If you are a current Federal Housing Association (FHA) borrower and interested in refinancing, now may be the perfect time to do it with a streamlined refinance. A streamlined refinance removes a considerable deal of time and work from the refinance process, and could potentially save you a small fortune during this time of historically low interest rates.
The Department of Housing and Urban Development has changed the rules under which FHA loan servicers can extend new loans, loan modification and refinance offers. In the past, HUD made it a point to assist borrowers with less than perfect credit by evaluating them holistically. The terms and conditions have changed, and credit scores will now be counted if you are looking to refinance.

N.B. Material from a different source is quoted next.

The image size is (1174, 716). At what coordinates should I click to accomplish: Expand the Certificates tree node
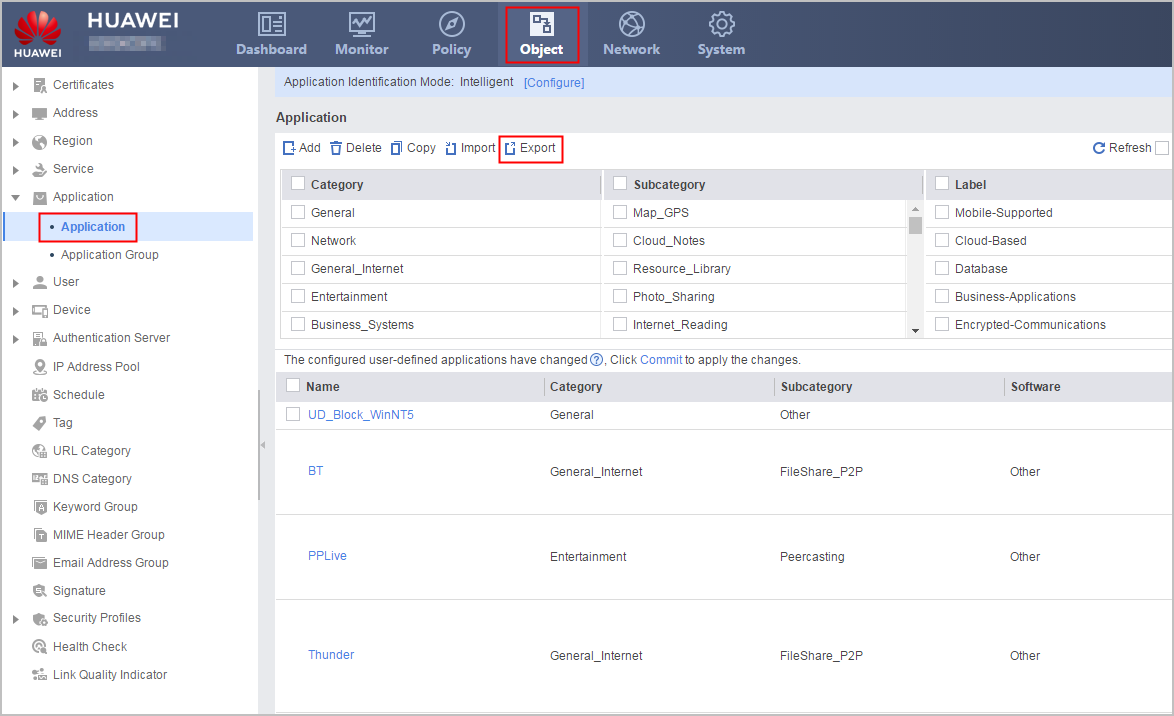tap(16, 85)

Credit scores more important when applying for FHA loan or refinance
HUD has directed the FHA to apply the following rule changes when approving a new loan:
- Borrowers with a credit score of 580 or above are eligible for up to 97.5% of loan-to-cost financing. The borrower must put down 2.5%.

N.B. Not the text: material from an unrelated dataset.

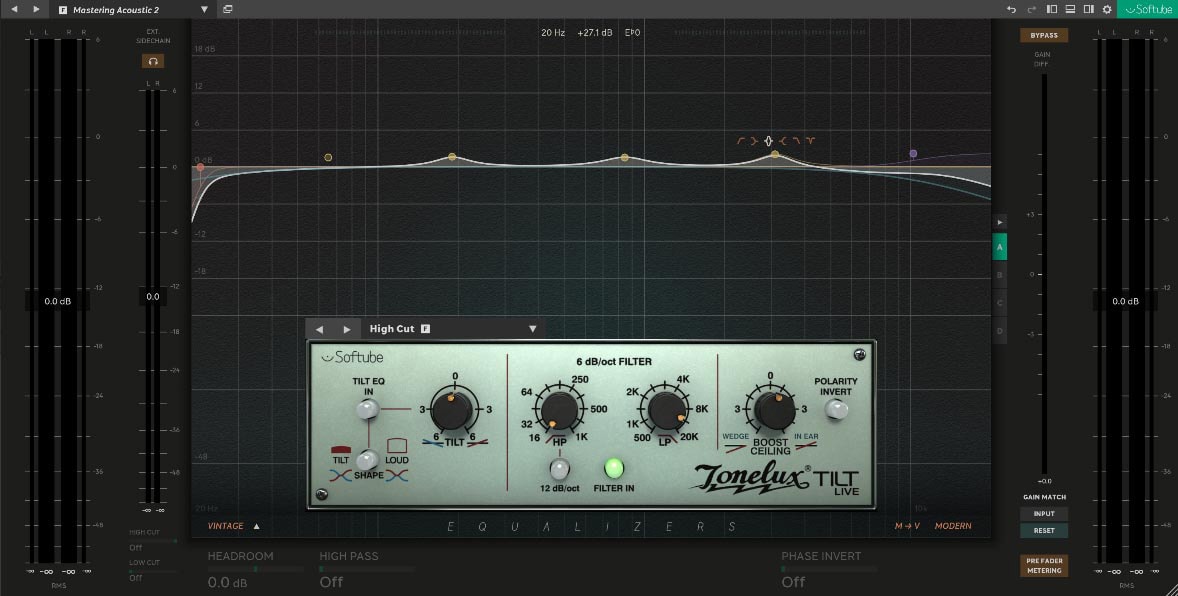
Task: Toggle the green FILTER IN button
Action: (x=614, y=467)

- Borrowers with a credit score that falls between 500-579 are eligible for 90% of loan-to-cost financing. The borrower must put down 10%.
- Borrowers with credit below 500 will not qualify for a government-backed, FHA loan.
- Borrowers utilizing the 203(h) “Mortgage for disaster victims” track are eligible for up to 100% loan-to-cost financing.
Refinancing an FHA loan right now through their streamlined process cuts significant refinancing costs. Consult with your FHA-backed lender soon, as you could potentially save thousands with these new rules.